我们生活在一个信息爆炸的时代,这对于一个学者来说,既是幸运,也是悲哀。幸运的是,这个时代的学者真正成了智力生产者,再也不必做那么多的卡片,购置那么多的书籍,抄录那么多的资料和笔记,认识那么多的同行,甚至一个研究外国哲学的人都不需要频繁地出国,就可以坐在电脑边完成自己几乎一切工作。现代录音设备给人们带来的便利更是以往做梦也不敢想像的,人类数千年来口头语言对于文字所显现出来的缺陷(即不能保留长久)一下子被克服了,而它的相对优势(即迅速快捷)却得到了极大的发挥。很可能,未来的学者做学问的方式将会发生一个重要的重心转移,即从写作转移到讲述,而讲述本身则成了更方便的写作方式。当然,写作的某些特点仍然是不可替代的,特别是在字斟句酌、深思熟虑方面,这就是为什么我的每次讲演在发表前都还得经过一番仔细的修订的缘故。但毕竟我感到,在今天只要你真正有话可说,你的发表的机会和即时性已经比以往大得不可比拟。然而,另一方面,令人悲哀的是,在这个众声喧哗的时代,任何话语都很难再激起人们的认真关注,在每个人都是作者的时候,就不再有沉得下心来的读者了。发表不再有我们当年那种神圣性,而成了家常便饭,人人都希望别人听自己说,而自己却不屑于听别人说,或者即使听了,也急于用酷评将人家一口否定,甚至觉得人家稍一涉及自己所占据的领域,就是对自己权利的侵犯,必定要迎头痛击而后快。学界变成了争夺势力范围的场所,学术观点成为了宗派斗争的旗帜。在信息的汪洋大海中,任何人提出的任何观点都有可能遭遇到意想不到的阻击,这几乎是信息社会的弄潮儿们一件轻易制胜的法宝。如果你对什么问题有点研究,只要有人说你对什么事情还一无所知,就足以把你的所有研究都贬为粪土。像亚里士多德和黑格尔那样一些百科全书式的学者早已成为过去,而且成为了笑料,于是人们就以为这是一个好打游击的时代,因为任何人都有他的知识缺陷,在没有大师的时候,人人都可以大言不惭地冒充大师了。

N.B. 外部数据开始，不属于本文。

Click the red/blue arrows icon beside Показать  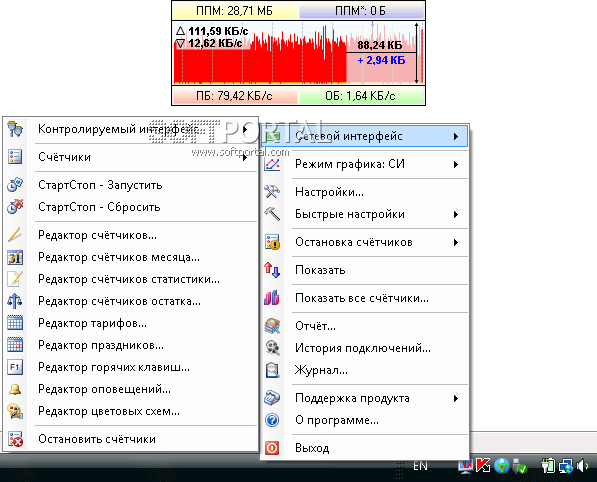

但我总相信,历史终将会把那些伪大师淘汰出局,一个真正想做一点事的人,必须把眼光放长远一些。人类思想在其历史传承中是没有偏心的,以前有思想的文人们常把自己的希望寄托于藏之名山、留待后人评说,是有道理的。在今天,已经不需要藏之名山了,但却很可能被淹没在信息海洋之中。不过道理还是那个道理,真正有价值的思想是不会被长久淹没的。就像康德的书,两百多年了,现在汗牛充栋的文章和书籍都在附着于它而生存,越来越显出它的光辉。真正的学者不是为当世写作的,而是为未来;或者虽然也为当世写作,但终归是为未来写作的;在西方传统中,甚至是为上帝而写作的。
我不信上帝,但我相信未来;而这个未来,也许是永恒。